# Still Using Series 3 HD XL in OTA Mode..Time to Upgrade to Bolt OTA??



## GeoPro (Jun 22, 2004)

Hi everyone!

I have a Tivo Series 3 HD XL that I bought in 2/2009. I used it with Cox for a few years until 2013 when the cable cards stopped working in it and Cox refused to find a way to make it work. Then I tried their Contour service with DVR then but it just got to be too expensive (running over $200/mo. in 2013). I lasted about 2 weeks and gave up. I cut the cable and went strictly OTA (5 years running now!) with my TiVo. It still works after all this time. I almost bought a Roamio OTA last year, but decided not to since my Series 3 still worked. I was wondering if it is time to upgrade to a newer model (that email that TiVo sent out the other day got my attention) Any advice? Should I get that Roamio OTA or bump it up to the Bolt OTA? Anyone think that the tuner sensitivity will be an issue ? (I live in Vegas. I have issues with a couple of the lower powered SD sub-stations.)
Send me your suggestions! Thanks!

George


----------



## ggieseke (May 30, 2008)

Roamio OTA tuners are as good as it gets since the Series 3 models, but I would move fast. They are down to refurbished models and could run out of stock at any time.


----------



## krkaufman (Nov 25, 2003)

ggieseke said:


> Roamio OTA tuners are as good as it gets since the Series 3 models, but I would move fast. They are down to refurbished models and could run out of stock at any time.

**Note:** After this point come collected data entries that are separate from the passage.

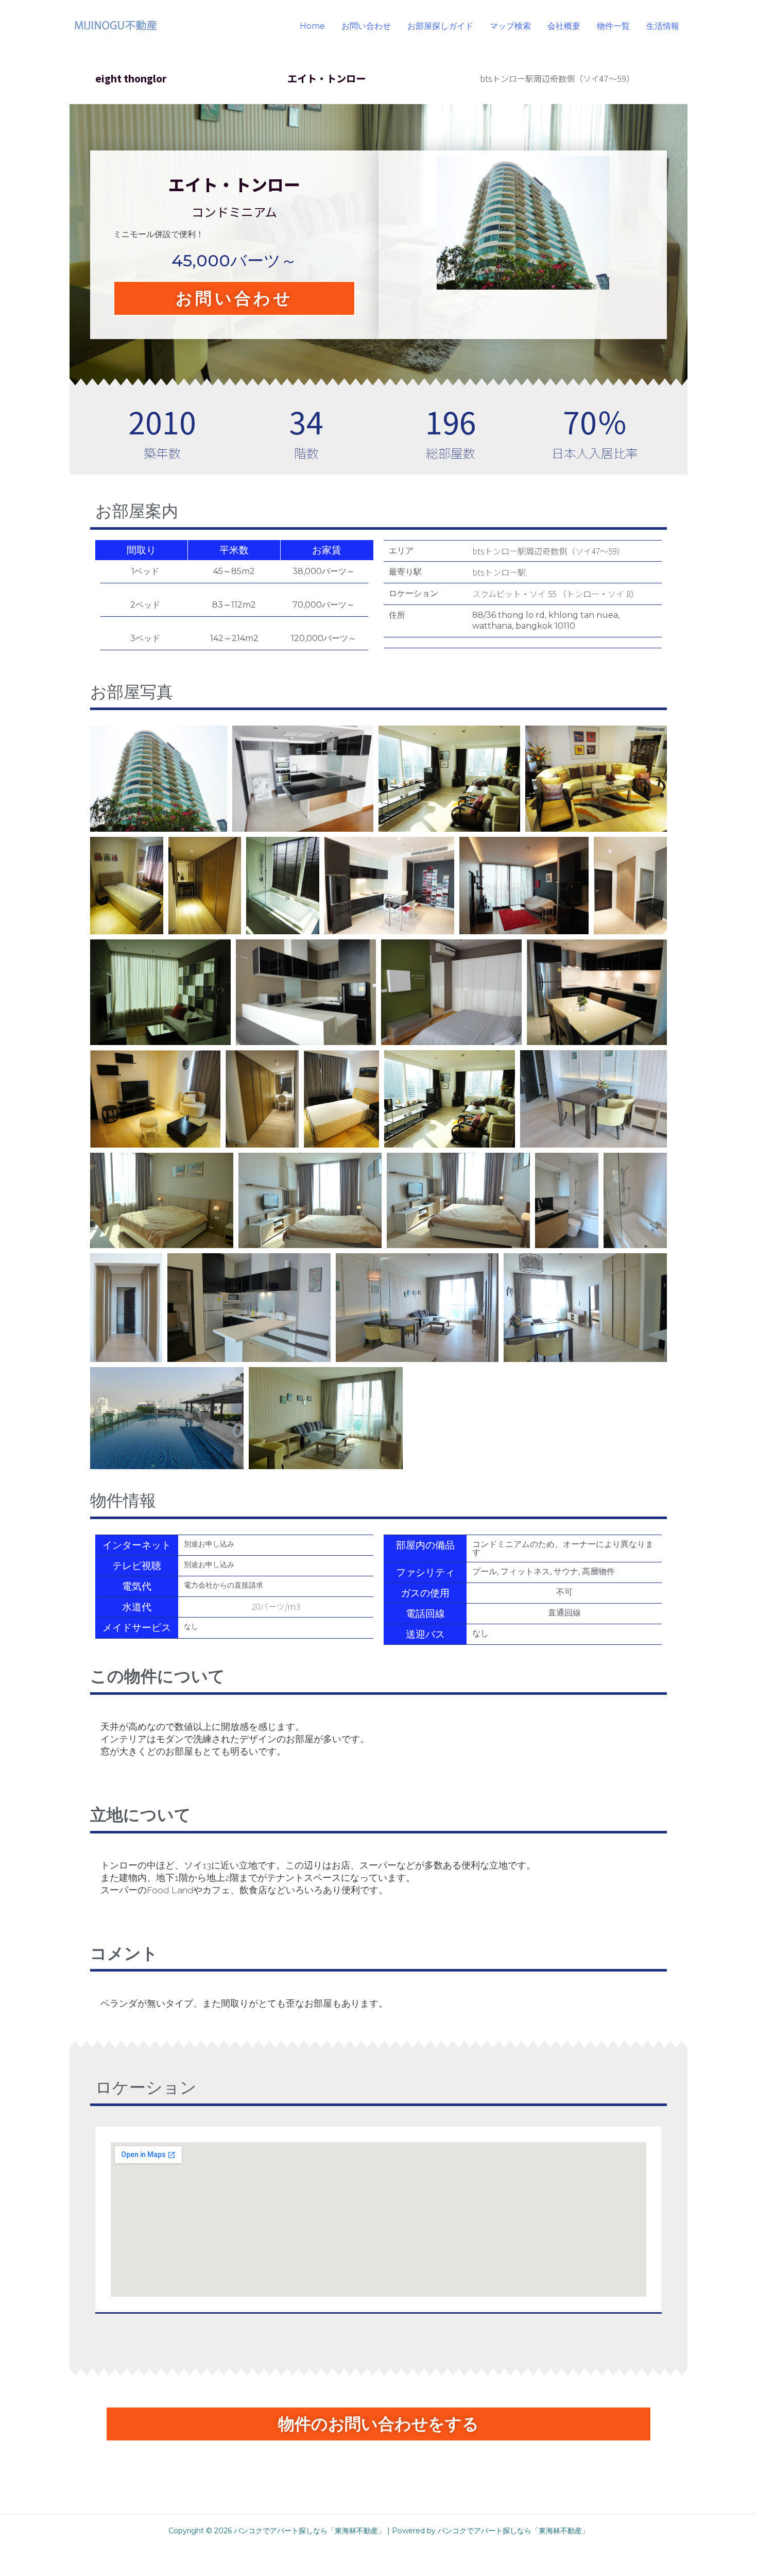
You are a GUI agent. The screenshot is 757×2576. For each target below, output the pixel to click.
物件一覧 (613, 26)
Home (312, 26)
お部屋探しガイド (440, 26)
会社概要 (563, 26)
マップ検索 (510, 26)
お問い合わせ (366, 26)
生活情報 (662, 26)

TiVo Outlet Store - Roamio OTA 1TB w/ All-In (refurbished)


----------



## GeoPro (Jun 22, 2004)

krkaufman said:


> TiVo Outlet Store - Roamio OTA 1TB w/ All-In (refurbished)


Just saw my local Best Buy has 
*TiVo - Roamio OTA VOX 1TB Digital Video Recorder - Black*

Model: TCD846000V
for $399.

Is that a better machine than the refurbished one?


----------



## krkaufman (Nov 25, 2003)

GeoPro said:


> Just saw my local Best Buy has
> *TiVo - Roamio OTA VOX 1TB Digital Video Recorder - Black*
> 
> Model: TCD846000V
> ...


Identical, aside from new vs. refurb, and the BB model coming with a VOX Remote and requisite BLE (Bluetooth Low Energy) USB dongle to enable BLE communication.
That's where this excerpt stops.